(Items on finding words and elements)
_____

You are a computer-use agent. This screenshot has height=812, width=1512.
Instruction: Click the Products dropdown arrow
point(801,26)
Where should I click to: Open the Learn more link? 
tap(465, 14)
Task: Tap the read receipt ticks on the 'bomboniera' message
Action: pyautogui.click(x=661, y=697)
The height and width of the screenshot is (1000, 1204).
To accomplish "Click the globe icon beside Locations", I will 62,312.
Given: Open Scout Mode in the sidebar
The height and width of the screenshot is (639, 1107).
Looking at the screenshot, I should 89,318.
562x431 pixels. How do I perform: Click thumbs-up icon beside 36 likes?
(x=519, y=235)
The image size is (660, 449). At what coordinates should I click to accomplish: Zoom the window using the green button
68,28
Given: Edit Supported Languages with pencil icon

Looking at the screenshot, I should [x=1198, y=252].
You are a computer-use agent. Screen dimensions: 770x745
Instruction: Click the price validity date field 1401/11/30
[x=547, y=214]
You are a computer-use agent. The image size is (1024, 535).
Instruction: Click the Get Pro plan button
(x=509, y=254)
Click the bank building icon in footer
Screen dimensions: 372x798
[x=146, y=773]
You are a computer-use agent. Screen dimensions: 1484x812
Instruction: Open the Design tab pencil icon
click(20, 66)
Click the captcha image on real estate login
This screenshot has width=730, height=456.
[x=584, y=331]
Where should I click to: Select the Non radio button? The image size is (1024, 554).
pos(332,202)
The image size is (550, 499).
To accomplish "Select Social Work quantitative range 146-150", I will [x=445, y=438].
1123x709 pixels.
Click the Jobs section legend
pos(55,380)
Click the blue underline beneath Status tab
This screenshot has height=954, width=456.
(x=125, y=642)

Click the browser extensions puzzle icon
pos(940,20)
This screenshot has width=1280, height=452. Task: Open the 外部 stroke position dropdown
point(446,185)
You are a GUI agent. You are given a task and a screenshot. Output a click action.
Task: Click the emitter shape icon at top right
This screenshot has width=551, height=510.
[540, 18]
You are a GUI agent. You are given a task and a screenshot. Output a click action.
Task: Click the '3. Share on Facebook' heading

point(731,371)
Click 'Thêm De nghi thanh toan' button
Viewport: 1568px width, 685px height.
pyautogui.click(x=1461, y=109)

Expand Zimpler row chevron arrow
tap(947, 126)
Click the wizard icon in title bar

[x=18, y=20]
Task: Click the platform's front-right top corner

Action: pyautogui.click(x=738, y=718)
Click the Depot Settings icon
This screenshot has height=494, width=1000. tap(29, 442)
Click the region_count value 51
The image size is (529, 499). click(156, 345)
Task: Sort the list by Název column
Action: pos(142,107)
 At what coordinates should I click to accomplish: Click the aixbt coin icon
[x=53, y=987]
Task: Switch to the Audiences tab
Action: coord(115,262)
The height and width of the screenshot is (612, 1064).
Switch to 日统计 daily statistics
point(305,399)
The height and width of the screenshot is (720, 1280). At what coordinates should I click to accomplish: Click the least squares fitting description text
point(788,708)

_____

§ **Your goal**
Switch each "computer-use agent" in the items above to "desktop assistant", and write the items out again with everything else left unchanged.

§ **Result for this exercise**
You are a desktop assistant. This screenshot has height=812, width=1512.
Instruction: Click the Products dropdown arrow
point(801,26)
Where should I click to: Open the Learn more link? 
tap(465, 14)
Task: Tap the read receipt ticks on the 'bomboniera' message
Action: pyautogui.click(x=661, y=697)
The height and width of the screenshot is (1000, 1204).
To accomplish "Click the globe icon beside Locations", I will 62,312.
Given: Open Scout Mode in the sidebar
The height and width of the screenshot is (639, 1107).
Looking at the screenshot, I should 89,318.
562x431 pixels. How do I perform: Click thumbs-up icon beside 36 likes?
(x=519, y=235)
The image size is (660, 449). At what coordinates should I click to accomplish: Zoom the window using the green button
68,28
Given: Edit Supported Languages with pencil icon

Looking at the screenshot, I should [x=1198, y=252].
You are a desktop assistant. Screen dimensions: 770x745
Instruction: Click the price validity date field 1401/11/30
[x=547, y=214]
You are a desktop assistant. The image size is (1024, 535).
Instruction: Click the Get Pro plan button
(x=509, y=254)
Click the bank building icon in footer
Screen dimensions: 372x798
[x=146, y=773]
You are a desktop assistant. Screen dimensions: 1484x812
Instruction: Open the Design tab pencil icon
click(20, 66)
Click the captcha image on real estate login
This screenshot has width=730, height=456.
[x=584, y=331]
Where should I click to: Select the Non radio button? The image size is (1024, 554).
pos(332,202)
The image size is (550, 499).
To accomplish "Select Social Work quantitative range 146-150", I will [x=445, y=438].
1123x709 pixels.
Click the Jobs section legend
pos(55,380)
Click the blue underline beneath Status tab
This screenshot has height=954, width=456.
(x=125, y=642)

Click the browser extensions puzzle icon
pos(940,20)
This screenshot has width=1280, height=452. Task: Open the 外部 stroke position dropdown
point(446,185)
You are a GUI agent. You are given a task and a screenshot. Output a click action.
Task: Click the emitter shape icon at top right
This screenshot has width=551, height=510.
[540, 18]
You are a GUI agent. You are given a task and a screenshot. Output a click action.
Task: Click the '3. Share on Facebook' heading

point(731,371)
Click 'Thêm De nghi thanh toan' button
Viewport: 1568px width, 685px height.
pyautogui.click(x=1461, y=109)

Expand Zimpler row chevron arrow
tap(947, 126)
Click the wizard icon in title bar

[x=18, y=20]
Task: Click the platform's front-right top corner

Action: pyautogui.click(x=738, y=718)
Click the Depot Settings icon
This screenshot has height=494, width=1000. tap(29, 442)
Click the region_count value 51
The image size is (529, 499). click(156, 345)
Task: Sort the list by Název column
Action: pos(142,107)
 At what coordinates should I click to accomplish: Click the aixbt coin icon
[x=53, y=987]
Task: Switch to the Audiences tab
Action: coord(115,262)
The height and width of the screenshot is (612, 1064).
Switch to 日统计 daily statistics
point(305,399)
The height and width of the screenshot is (720, 1280). At what coordinates should I click to accomplish: Click the least squares fitting description text
point(788,708)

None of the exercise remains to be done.